The First Year - Greatest Potential Development

It seems that young children don’t often respond to a teacher’s points, but they do notice his or her persistence. As the bow arm develops, the tactile connection between hair and string takes on more sophistication. Bow distribution can also be imparted at an early age. The qualities that make the violin unique can be taught at any time, and the earlier the better.

If the basic bow arm develops certain innate qualities after one year of study, with less emphasis on the outward visual appearance, then the teacher can feel successful, and quite tired after a year of hard work. These traits of a good bow arm include:

  1. A smooth, organic connection between the hair and the string.
  2. Understanding how the hair responds to the different thicknesses of the strings.
  3. The subtlety of the “lever effect” is felt so that the bow doesn’t choke the string as it moves towards the tip.
  4. Quarter notes having a faster bow stroke than half notes.
  5. Upbows do not have to start in the upper half.
  6. Staccato notes do not need to stop and press at the end of the stroke. The shortness of the sound and the sharp attack come at the very beginning of the stroke.

Ironically, in violin training it seems that emphasis on external considerations -- like how one holds the bow, or where pressure into the string comes from -- detracts from the need to concentrate using the ear. The bow arm will perform very efficiently and elegantly if the player listens first, then allows the arm to move on its own to realize the desired sound. Even in the split-second world of violin playing, the mind has a lot of time to set up the sequence of “listen first, then follow through with the bow movement.”

The Bow Moves the Arm, Not the Other Way Around

Even though music is a language that depends so much on the subtle connection between the ear and the mind, it is usually taught with an emphasis on how things look. Therein lies the difficult paradox that shadows musicians throughout their lives.

No one can question the value of disciplining the body and learning the conventions of a good bow hold. But this type of practice cannot replace the more important lesson that is harder to teach: that the bow and the body should follow the sound. The mind needs to direct the bow in such a way that, by telling the bow what sound it should it get and how the connection between the hair and the string should feel, the other parts of the body will do whatever is necessary to achieve that goal.

Replies

February 3, 2016 at 05:41 PM · Form follows function.

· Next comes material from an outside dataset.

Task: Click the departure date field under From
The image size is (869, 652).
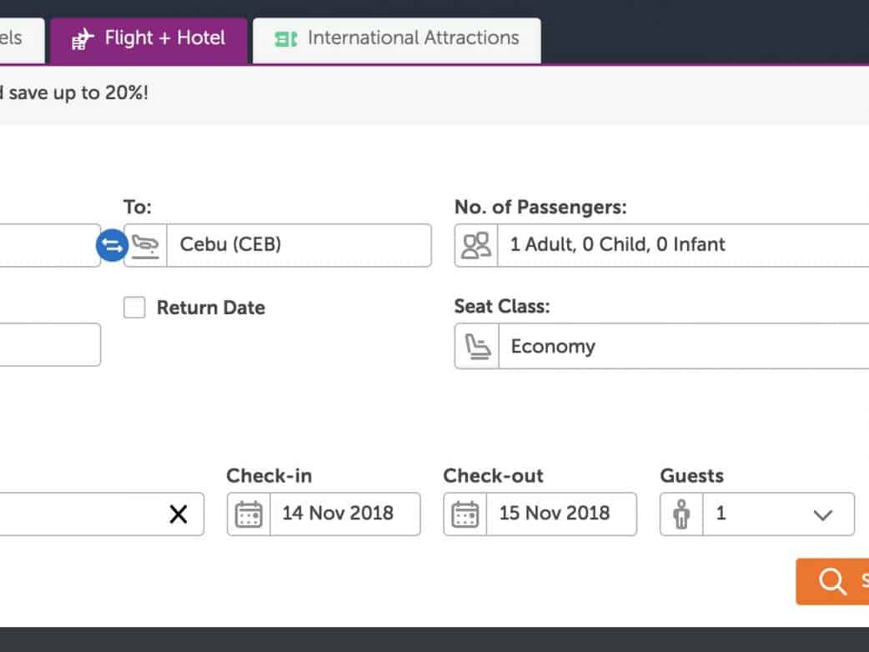Action: coord(48,344)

February 4, 2016 at 02:55 PM · This is such an enlightened viewpoint. In our pursuit of perfect technique, we forget music's true purpose: to bring joy to both player and listener. If you are producing the sound that you want to hear, your ear is your best guide. I get criticized for propping my violin a little lower than my neck, but it feels more ergonomic for me. I have also noticed many symphonic violinists holding the bow six inches or more from the frog. I used to insert my thumb between the bow and the bow hair for greater leverage as well. Loosen up, technical detractors, don't swallow the camel while you snap at the fly!

February 5, 2016 at 09:08 PM · It's true: trial-and-error does work. Start all over the place, then dial it in . . . Just mimicking good players is profitable.

February 8, 2016 at 04:55 AM · Attn to 70.210: I remember in college that certain things in my practicing felt better than other things. Holding my right knuckles a certain way would unleash freedom I had never experienced before. Did I need to do it the way my teacher told me, or the way I saw it in a book? The answer was no, but I was too young to realize it.

Was it the teacher's fault that I couldn't feel more creative and individualistic? No, because the teacher's job is to teach, and he's doing the best he can. The student's job is to become a great musician. It's his choice whether he's going to pick the right road.